#### [Problem statement]
All lines from the one with "This screenshot has height=612, width=1200." through the final line below are to be reproduced exactly; omit the others.

#### [Source records]
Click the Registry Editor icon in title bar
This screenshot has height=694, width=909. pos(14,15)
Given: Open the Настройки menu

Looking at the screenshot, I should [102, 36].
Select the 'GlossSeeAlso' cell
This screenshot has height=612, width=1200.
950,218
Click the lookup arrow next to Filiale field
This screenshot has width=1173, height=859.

#### [Output below]
This screenshot has height=612, width=1200.
950,218
Click the lookup arrow next to Filiale field
This screenshot has width=1173, height=859.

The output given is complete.